CourtU.S. Court of Appeals — Fifth Circuit

Johnson & Swanson, Thomas A. Graves, Ernest E. Figari, Jr., Dallas, Tex., for plaintiff-appellant cross-appellee.

Coke & Coke, Thomas W. Craddock, Robert B. Krakow, J. Edwin Fleming, Dallas, Tex., James A. Lowe, Orlando, Fla., for defendant-appellee cross-appellant.

Appeals from the United States District Court for the Northern District of Texas.

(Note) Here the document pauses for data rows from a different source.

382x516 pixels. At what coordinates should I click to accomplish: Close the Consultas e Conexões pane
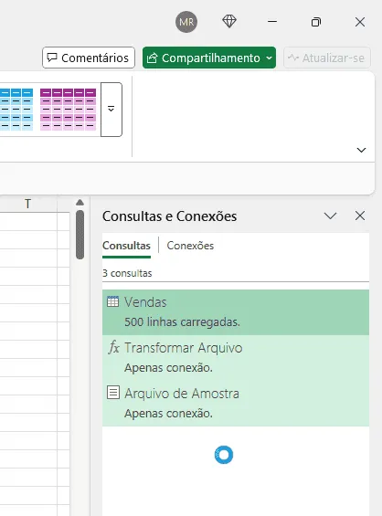[360, 216]
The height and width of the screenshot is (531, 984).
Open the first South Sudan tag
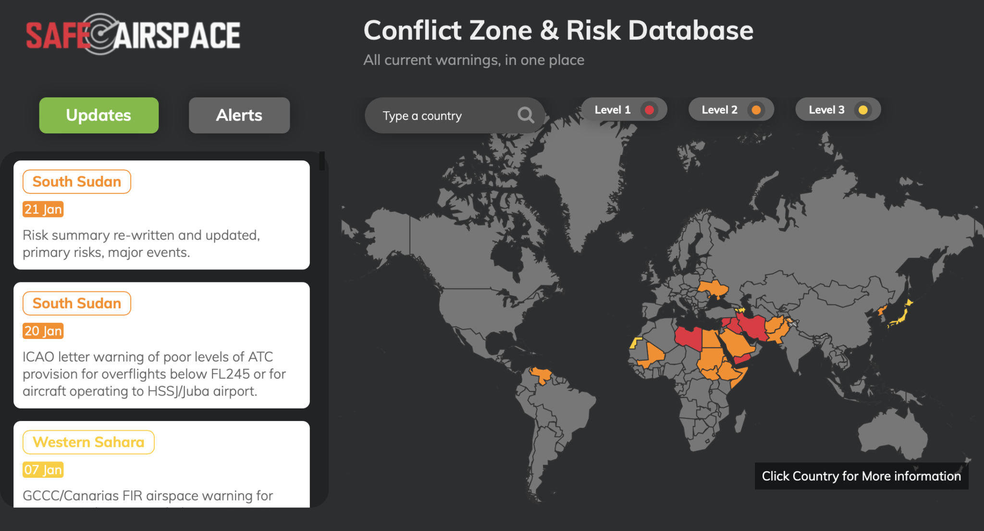(x=76, y=181)
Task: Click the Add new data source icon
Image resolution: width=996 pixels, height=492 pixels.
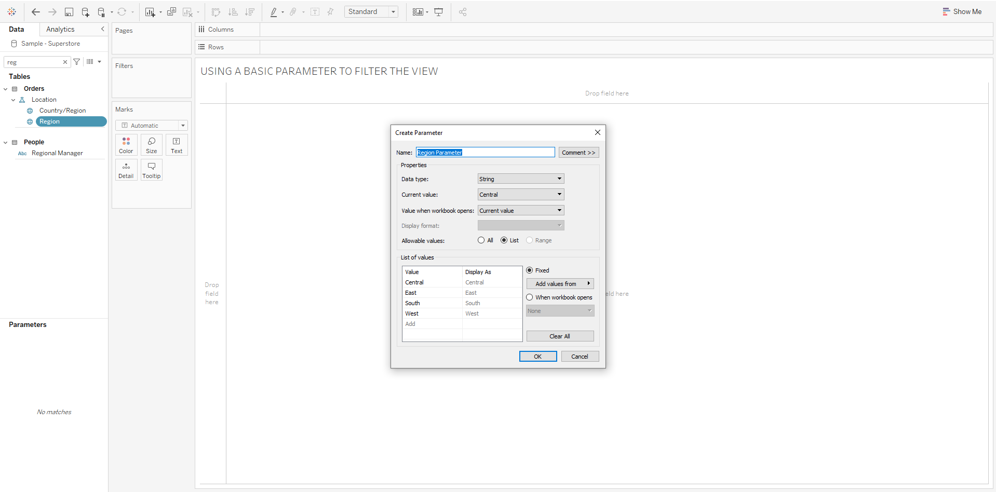Action: (x=85, y=12)
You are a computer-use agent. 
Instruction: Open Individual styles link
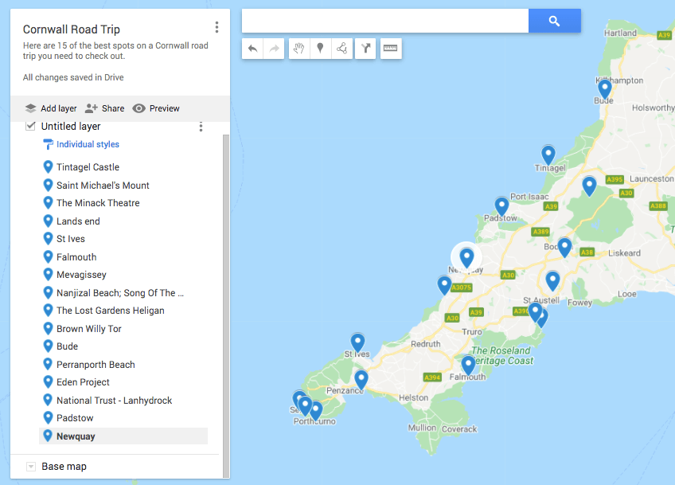coord(88,145)
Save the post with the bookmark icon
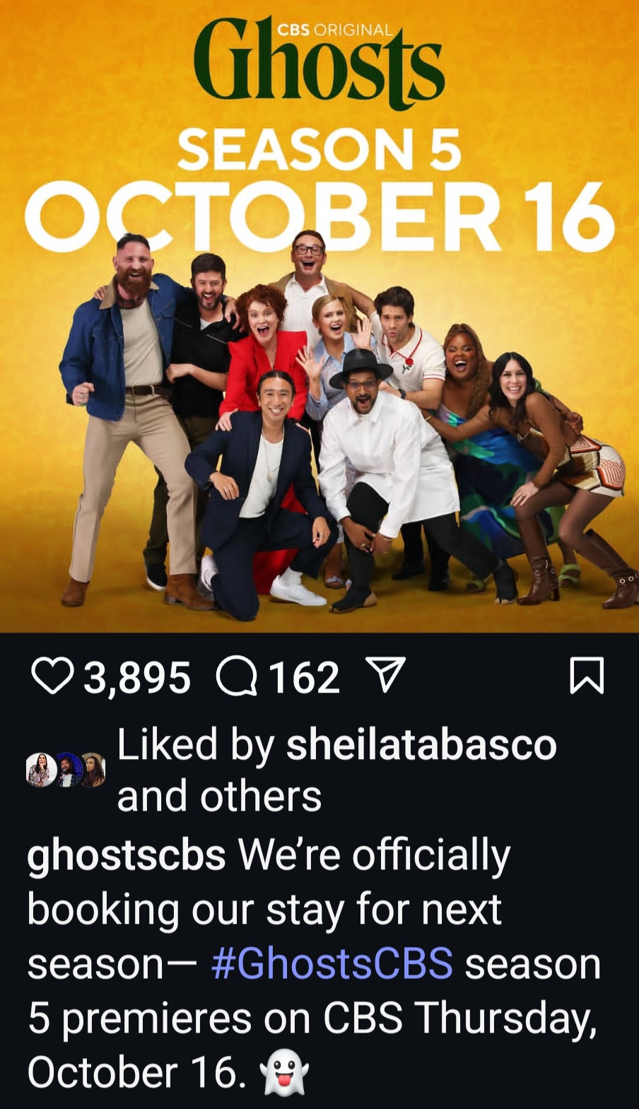The image size is (639, 1109). 586,676
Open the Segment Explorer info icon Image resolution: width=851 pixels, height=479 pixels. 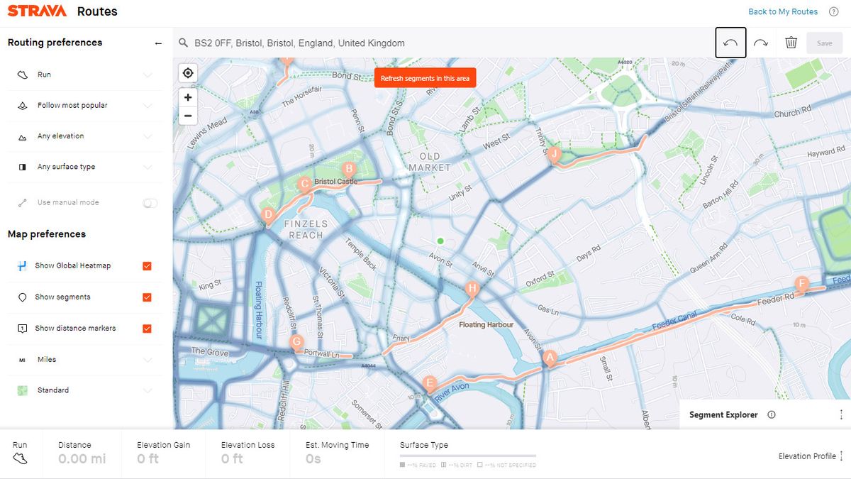[x=772, y=414]
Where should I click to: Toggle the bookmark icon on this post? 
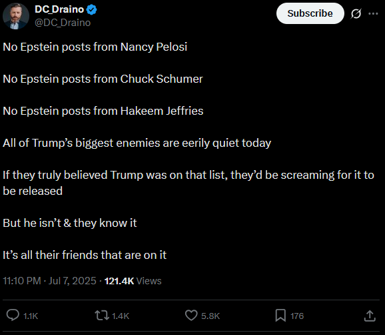280,316
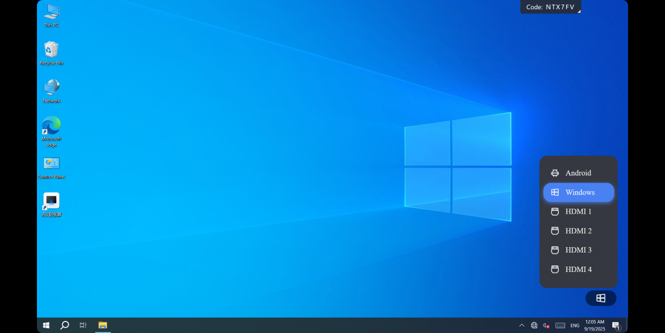
Task: Select the Recycle Bin icon
Action: pos(51,50)
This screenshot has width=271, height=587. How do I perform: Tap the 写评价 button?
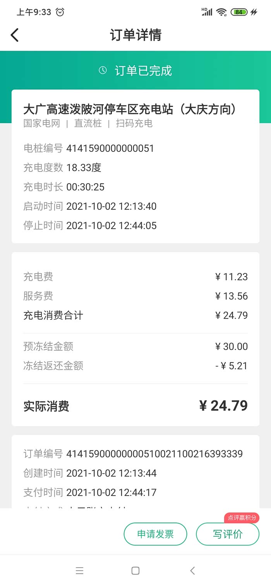pyautogui.click(x=228, y=534)
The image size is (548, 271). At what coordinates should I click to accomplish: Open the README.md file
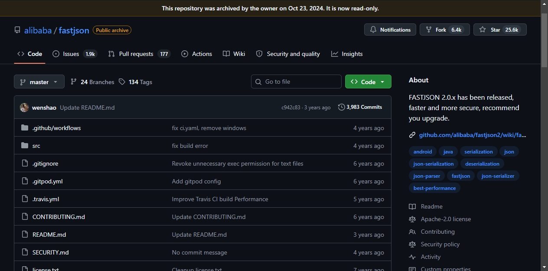pos(49,235)
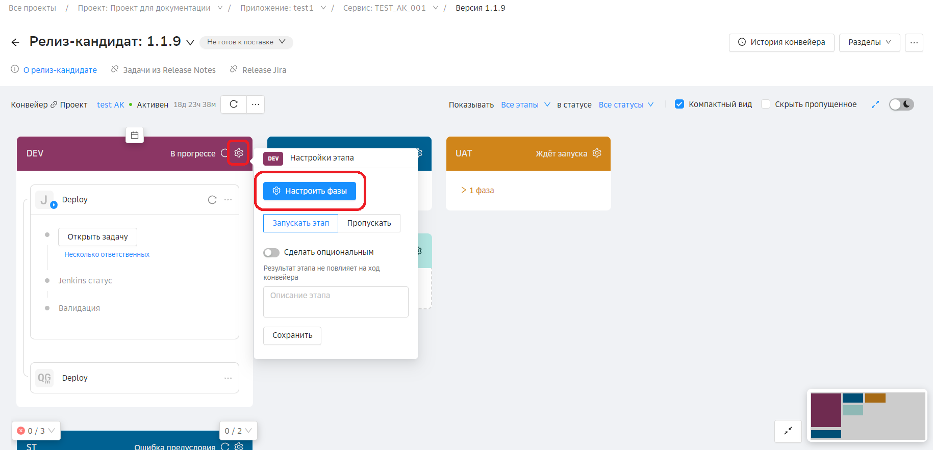
Task: Restart the first Deploy job in DEV
Action: (x=212, y=200)
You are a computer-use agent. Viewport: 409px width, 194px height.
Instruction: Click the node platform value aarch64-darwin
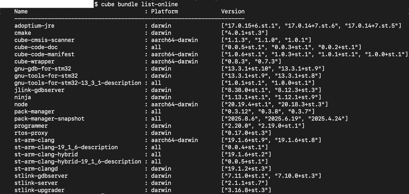coord(174,104)
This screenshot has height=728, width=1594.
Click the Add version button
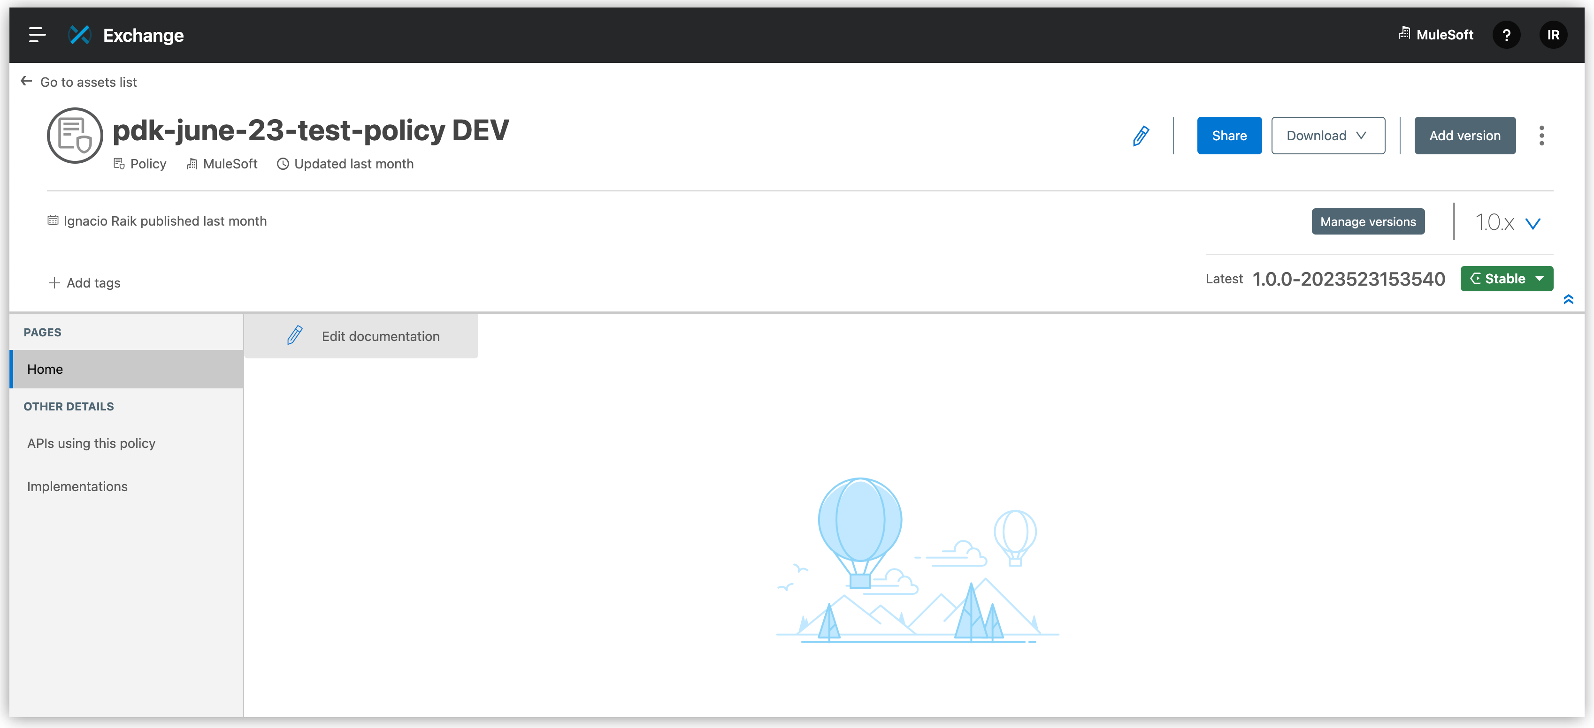pos(1465,135)
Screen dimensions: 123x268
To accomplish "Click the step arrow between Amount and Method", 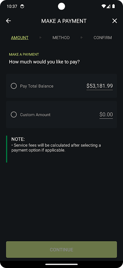I will [x=40, y=38].
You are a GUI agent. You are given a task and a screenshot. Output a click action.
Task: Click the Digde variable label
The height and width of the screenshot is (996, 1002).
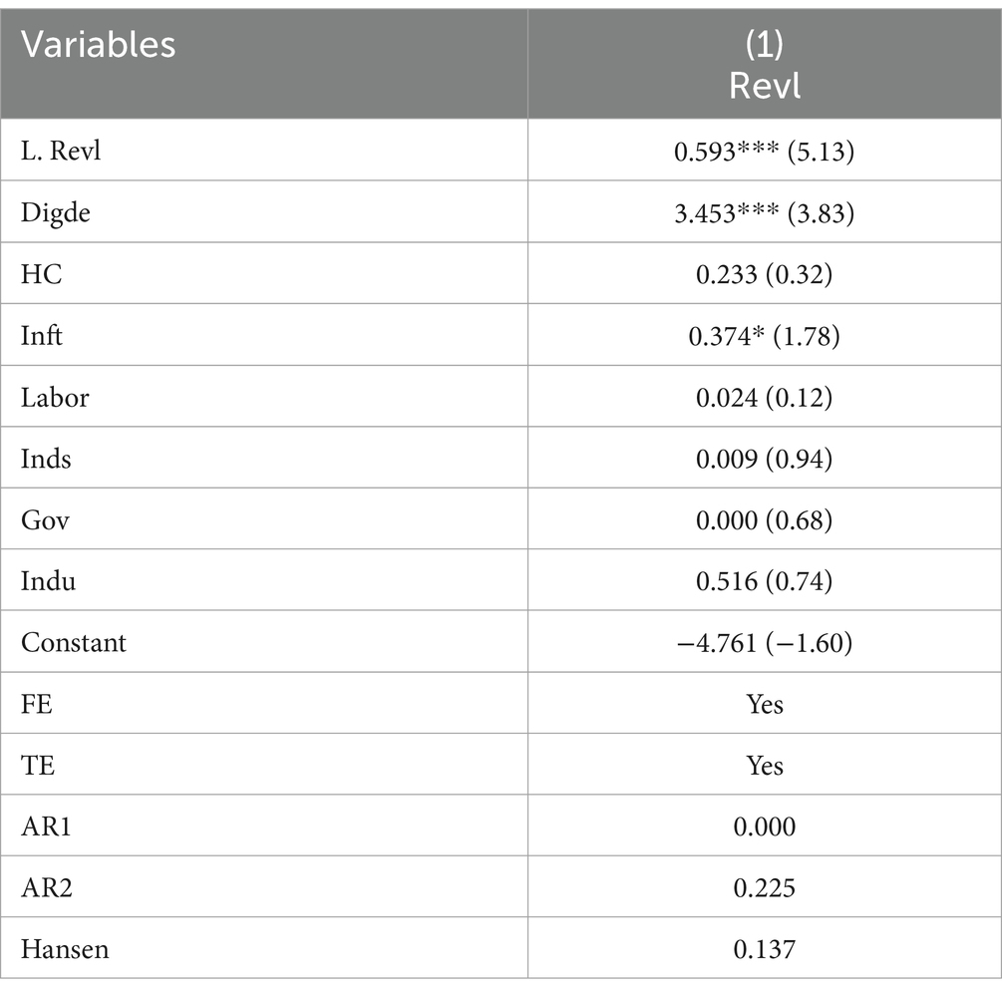(56, 212)
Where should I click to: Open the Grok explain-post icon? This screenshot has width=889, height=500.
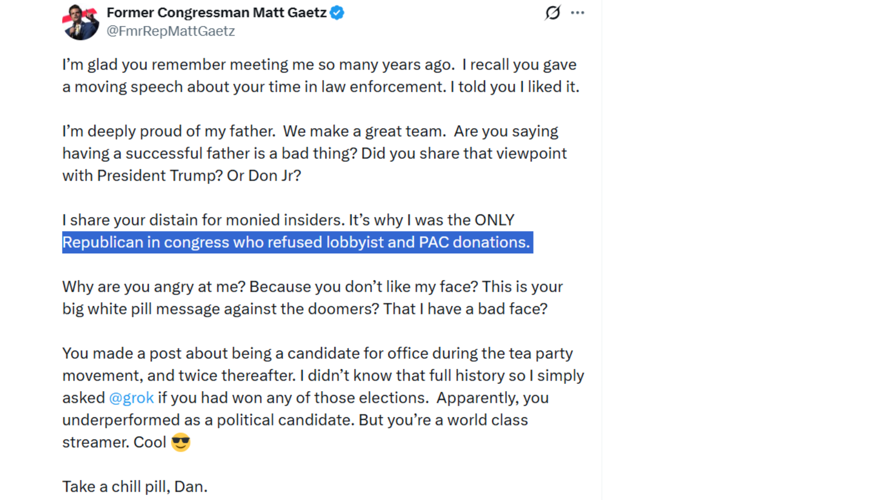[552, 12]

Before WISDOM, REAVLEY and TATE, Circuit Judges.

REAVLEY, Circuit Judge:

We must address one of the most difficult interpretive problems of the Uniform Commercial Code--the appropriate time to measure buyer's damages where the seller anticipatorily repudiates a contract and the buyer does not cover. The district court applied the Texas version of Article 2 1 and measured buyer's damages at a commercially reasonable time after seller's repudiation. We affirm, but remand for modification of damages on another point.

I. CASE HISTORY

This contractual dispute arose out of events and transactions occurring in the first three months of 1979, when the market in polystyrene, a petroleum derivative used to make molded products, was steadily rising. During this time Iran, a major petroleum producer, was undergoing political turmoil. Karl O. Helm Aktiengesellschaft (Helm or Helm Hamburg), an international trading company based in Hamburg, West Germany, anticipated a tightening in the world petrochemical supply and decided to purchase a large amount of polystyrene. Acting on orders from Helm Hamburg, Helm Houston, a wholly-owned subsidiary, initiated negotiations with Cosden Oil & Chemical Company (Cosden), a Texas-based producer of chemical products, including polystyrene.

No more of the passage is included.